= Passage provided =

***

The book took off just as Trump took office. The movie, coming at the end of his reign, could have felt (no pun intended) like a deliverance: a true-life tale that takes the Appalachian heart of darkness and lays it bare. Except that there’s a weird, bland flaw at the center of this adaptation. Ron Howard knows how to flirt with edge, but he’s drawn, by temperament, to healing and grace, to the urgency of people who mean well. Adapted by the screenwriter Vanessa Taylor, who cowrote “The Shape of Water,” “Hillbilly Elegy” stares at its screwed-up yokel characters from the outside in, but it’s most comfortable riding along with J.D., who in the book was grappling with his own psychological and emotional legacy, but who in the movie just comes off as a big, bearish, wholesome hunk of good intentions — a young man who’s the soul of decency stuck in a made-for-TV “My mom was a junkie!” melodrama.

***

= Data below =

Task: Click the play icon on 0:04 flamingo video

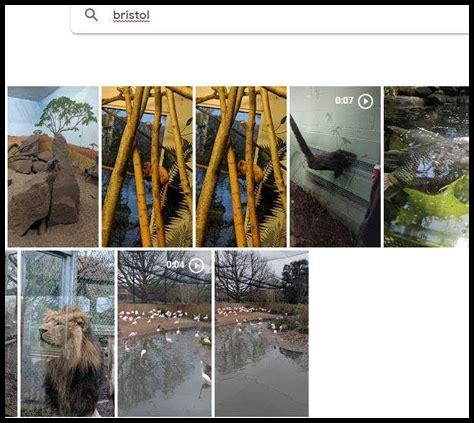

***

= Activities =
- a) In the review of the "Hillbilly Elegy" film, who adapted the screenplay?
- b) Continue the review of the "Hillbilly Elegy" film, picking up after its final sentence.

= Set of answers =
- a) Vanessa Taylor, who cowrote "The Shape of Water," adapted the screenplay.

- b)
How did J.D. claw his way from Middletown to Yale? We’re not entirely sure, though we know that he got there, and that he has a soulfully intelligent Indian girlfriend, Usha (Freida Pinto), who’s devoted to him, so there’s not much suspense about whether he figured out how to transcend his past. The film keeps flashing back to J.D. as a teenager in the mid-’90s, where he’s played as a saturnine geek by Owen Asztalos. But these parts of the movie have a sketchbook didacticism. J.D., it’s suggested, gets lost because his mother flits from one man to the next; when she marries on a whim, he winds up with a druggie delinquent stepbrother. A scene or two later, he has fallen into delinquency himself, a transformation that is less than convincing, though it roots the redemptive buddy-movie part of the film, when J.D. moves in with Mamaw, who lives up the block in Middletown.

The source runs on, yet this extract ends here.